The Aurora district hosted a staff webinar with experts from the state and put out informational flyers to provide more information about the vaccine.

Nationally, teachers unions had been opposed to vaccine mandates, another possible factor in why some school districts aren’t requiring it. However, Randi Weingarten, head of the American Federation of Teachers, said Sunday on NBC’s Meet the Press that unions should work with districts to develop mandates with medical and religious exemptions. 

Often teachers ask that the decision to vaccinate be a personal choice. 

Vaccine hesitancy

Jennifer Reich, professor of sociology at the University of Colorado Denver, has been studying vaccine hesitancy for more than a decade. She said that people who are hesitant to get a certain vaccine are not the exception in our society.

“I argue that it’s a logical manifestation of the culture we have,” Reich said. 

That’s the culture of individualism and how people talk about health, allowing most people to believe health is a matter of one’s own actions.

“You can’t control disease completely through personal behavior, but that’s not how we talk about illness,” Reich said. 

It’s contradictory to how vaccines are used toward public health that requires people to weigh the health of the community, not only of their own individual risk, she said.

Reich wrote a book, “Calling the Shots: Why Parents Reject Vaccines,” and talked to many parents who pick and choose which vaccines they trust for each child, depending on the risk they see. Many of those parents just don’t believe their children could get sick, because they eat well, they were breastfed, or are currently healthy.

“One thing I heard over and over is fear,” Reich added. “If their child does have a bad reaction, does get sick, they’re alone in that. At the end of the day they’re responsible. And that’s a lot to put on parents and mostly mothers.”

School districts in Colorado have not mandated the COVID vaccine for students, but it’s possible they could.

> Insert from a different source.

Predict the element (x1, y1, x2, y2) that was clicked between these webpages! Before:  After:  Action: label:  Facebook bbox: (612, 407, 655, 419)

Typically, local public health agencies and individual schools haven’t decided the vaccines students are required to have to go to school. The state mandates which vaccines are required through law and rules, and changes “would be done through the standard state Board of Health rulemaking process,” according to the Colorado Department of Public Health and Environment. Colorado makes it easier than many states for parents to get exemptions to required vaccines.

While public school districts haven’t announced student vaccine requirements, several colleges and universities have made the COVID vaccine mandatory for both staff and students.

Reich believes one difference between vaccine mandates for K-12 students and for college students is that K-12 education is required. College students are making a choice to be in those places, and must abide by the rules. Employees are similarly not required to be in a specific job.

For children to be required to get the vaccine, there must be more certainty that it is the safest thing to do. 

“One of the reasons we have vaccine requirements for children is because we have mandatory education for children,” Reich said. “If we’re going to force you to come to a classroom, we should make sure that legal requirement doesn’t introduce risk to you.”

In an emailed statement, the state Department of Public Health and Environment, said school districts or private schools, “could decide to require their students to receive a non-state mandated vaccine. This is similar to what some universities are doing. The state sets a baseline of requirements, and if schools want to do more, they can do so as long as it doesn’t contradict anything the state does.”

As mandates for the COVID vaccine become more common, Reich said school districts could educate the community and address parents’ concerns.

“Schools haven’t had to do community education in this way,” she said. “For most of us we’ve never been in a pandemic. We don’t have an experience with the fact that new vaccines always require some refining. That doesn’t mean it’s unsafe.”

“Parents could be given more information to understand the process by which safety is monitored,” Reich said. “They could have questions that deserve good answers.”

Note: This story has been updated to correct the university affiliation for Daniel Goldberg.